◆ DIRECTIONS FOR THIS TASK: Repeat the items starting with the line with "left rectangular slot opening?" and going on through the line with "click(186, 153)", keeping the requests, and shift every coordinate in the answers up by 97.

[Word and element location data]
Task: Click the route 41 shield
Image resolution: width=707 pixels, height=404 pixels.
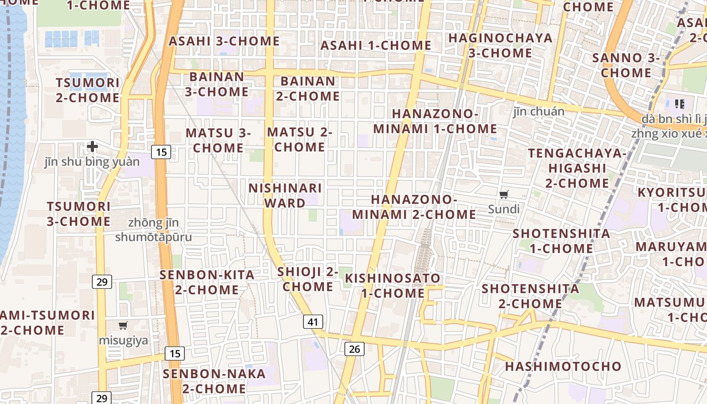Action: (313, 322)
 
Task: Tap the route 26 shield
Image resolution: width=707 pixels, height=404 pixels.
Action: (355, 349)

* * *

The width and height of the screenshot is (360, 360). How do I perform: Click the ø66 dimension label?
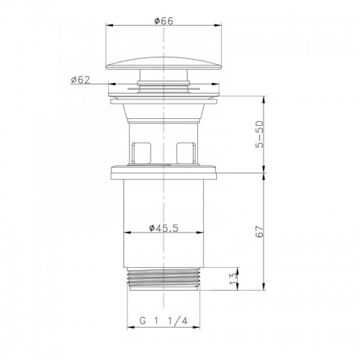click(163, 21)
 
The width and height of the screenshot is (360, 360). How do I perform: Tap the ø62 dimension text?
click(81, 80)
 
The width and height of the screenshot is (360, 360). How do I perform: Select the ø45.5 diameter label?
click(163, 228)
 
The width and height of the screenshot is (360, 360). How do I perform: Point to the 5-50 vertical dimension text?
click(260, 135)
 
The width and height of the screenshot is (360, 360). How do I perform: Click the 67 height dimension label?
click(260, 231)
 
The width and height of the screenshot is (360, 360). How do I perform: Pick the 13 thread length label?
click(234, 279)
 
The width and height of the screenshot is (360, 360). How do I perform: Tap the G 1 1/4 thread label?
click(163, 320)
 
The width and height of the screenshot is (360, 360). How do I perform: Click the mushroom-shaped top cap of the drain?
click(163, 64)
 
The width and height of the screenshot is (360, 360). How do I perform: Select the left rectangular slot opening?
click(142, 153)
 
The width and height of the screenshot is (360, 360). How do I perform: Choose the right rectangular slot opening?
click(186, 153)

◆ RESPONSE FOR THIS EXERCISE:
The width and height of the screenshot is (360, 360). How do I perform: Select the left rectangular slot opening?
click(239, 250)
 
The width and height of the screenshot is (360, 360). How do I perform: Choose the right rectangular slot opening?
click(283, 250)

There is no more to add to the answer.